Monday, December 28, 2015

Bear With Me

Very rapidly, in recent decades, that once-familiar language of organism has become strange to us.-- Robert D Crouse

Perhaps because I am more fluid under stress, and nostalgic for youthful influences, haunted by that to which contorted bodies could never compare, let's stay with the dearly departed Elizabeth Montgomery and Lee Remick. Both actresses are roughly representative of the Protestant standard, and what happens to women when they get there and hit that indomitable glass ceiling. Dowager confesses to bias: I wanted Montgomery to achieve superstardom, because it was evident, in her revisionist take on Lizzy Borden, that our beloved pedestrian lynch pin wanted it, critical acclaim.

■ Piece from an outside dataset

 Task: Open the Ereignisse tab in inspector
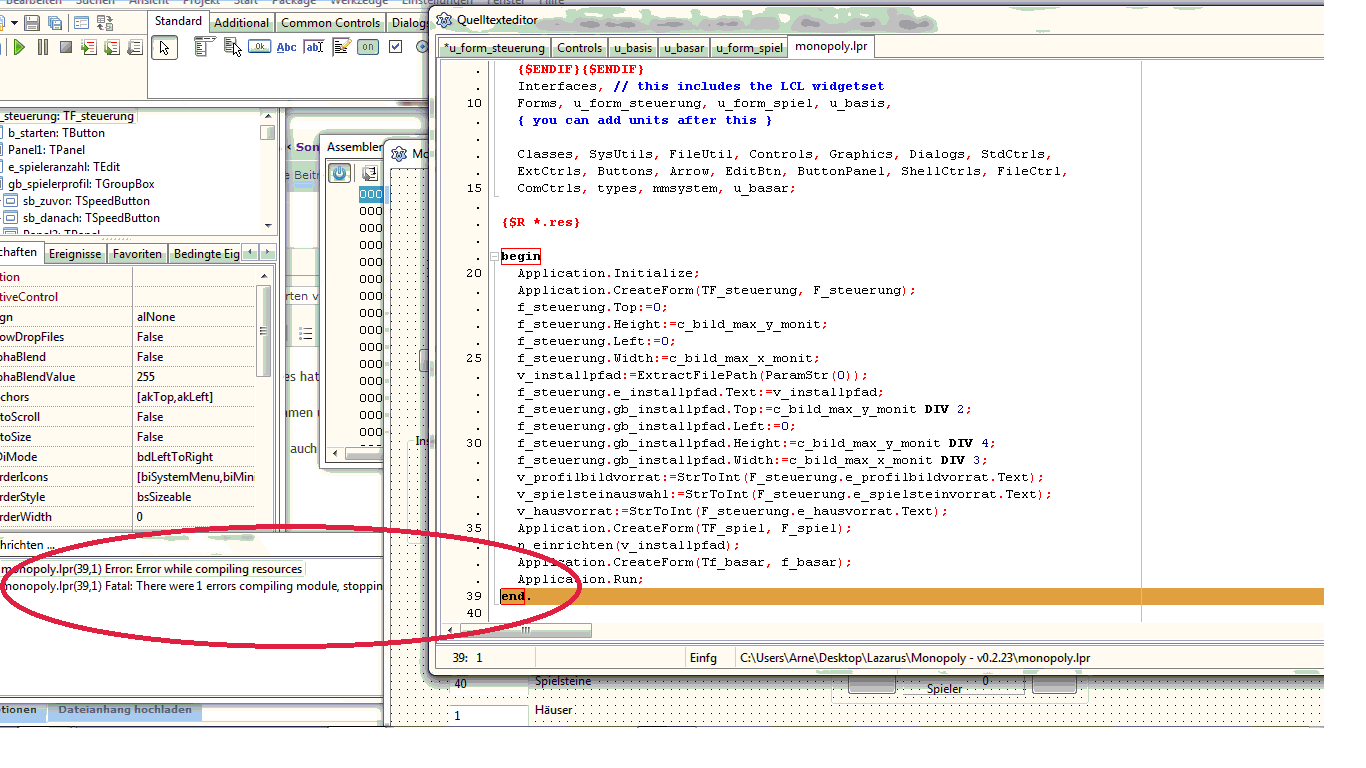[76, 254]
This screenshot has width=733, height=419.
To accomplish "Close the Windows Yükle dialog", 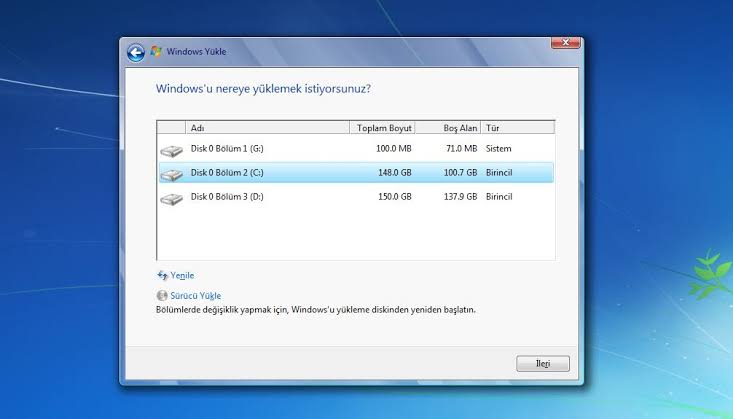I will [x=566, y=43].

Elizabeth's limitation: you could perceive the effort she was putting into it, and in the length of time between Johnny Cool and Borden, this limitation isn't altered by her maturity. Lee Remick, clever enough to play against the A list to her strength and wise enough to know she could not carry a movie by herself (cf, The Women's Room-- Marilyn French was a terrific voice when it came to repression and sexual escape-- television actually weakens the novelist's reputation), makes you forget you're viewing any effort at all.

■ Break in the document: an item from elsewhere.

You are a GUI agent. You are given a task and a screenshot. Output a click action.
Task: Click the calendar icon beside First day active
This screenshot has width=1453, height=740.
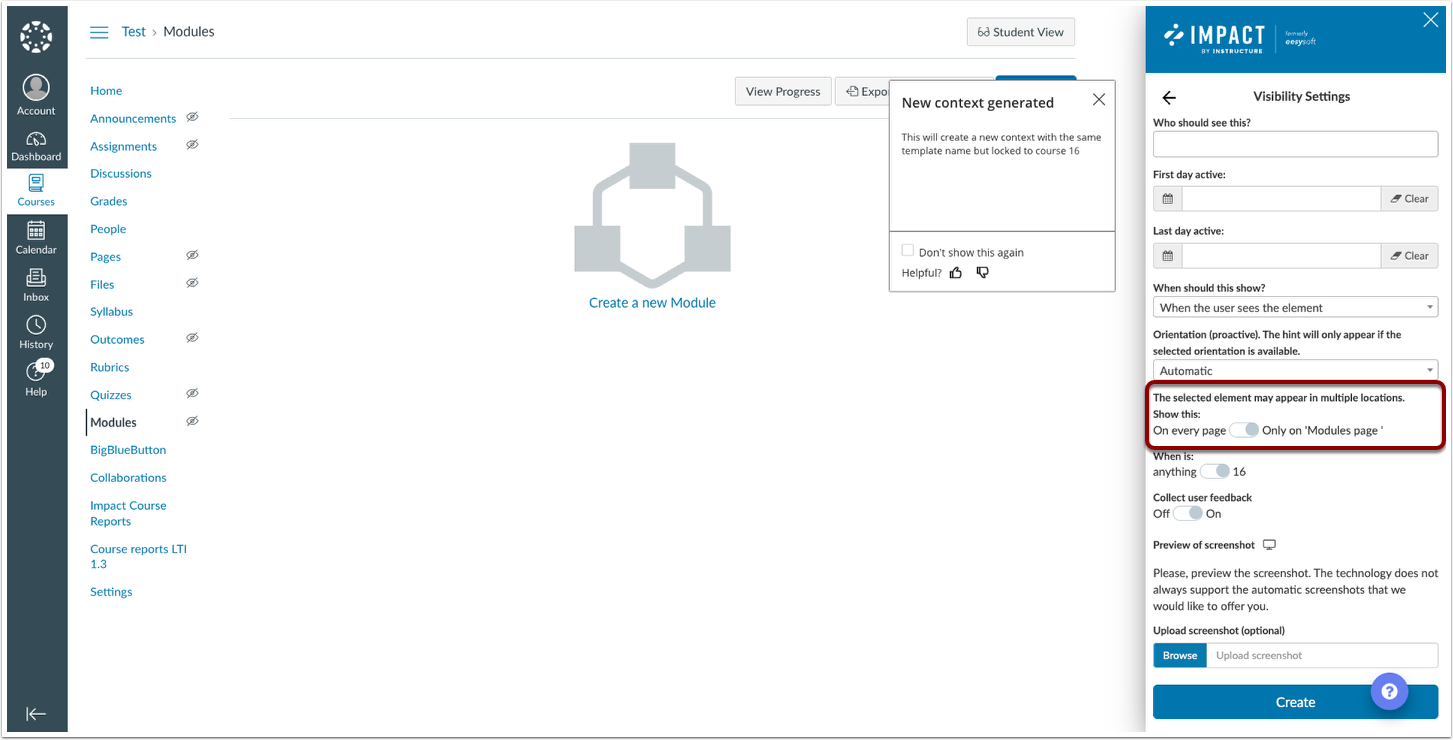[x=1166, y=198]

Both actresses also have the "Pretty Women" appeal not too far off from Rizzoli & Isles of today. To defeat what hopes to be your future Jewish mother in law, you appropriate the enemy. Lee's performance in "Lady" is as wry and witty for a woman's burgeoning freedom as anything in the banter between Harmon and Alexander in the contemporary procedural, and had more vulnerability in her sexuality: for some reason, women understood the consequences of containing and taming Remick. It emanates from her with intangible censure: Here we have a trollop who gets what is coming to her.

Elizabeth, despite the fact that both actresses died of cancer, within not many years of each other, understood her sexual barriers better, to the point that the audience wanted her Borden to beat the judicial system, and she did! This again rehashes the intractable problem of veracity, and acknowledges that both litigation and regulatory statues have significant limitations. Spastic has some difficulty believing the Texas officers had it "in" for Bland, and tend to agree with conservative faith in the process. By the same token, traffic laws are a direct consequence of automotive technology, which will only recede when traveling the globe through orbital trajectory becomes standard. Minorities of African American descent will undoubtedly have the violins handy then too. The technically advanced alien's we're searching for will have such an intrinsic empathy that chips on the shoulder, brain lesions, will vanish. Epidural hematoma's will heal themselves by sheer force of will.

I believe in the import of Medusa's Touch. I grew up with this movie, practicing Burton's misanthropy as Mortar everyday. As Stephen King wrote, sometimes being a high flying bitch is all you have.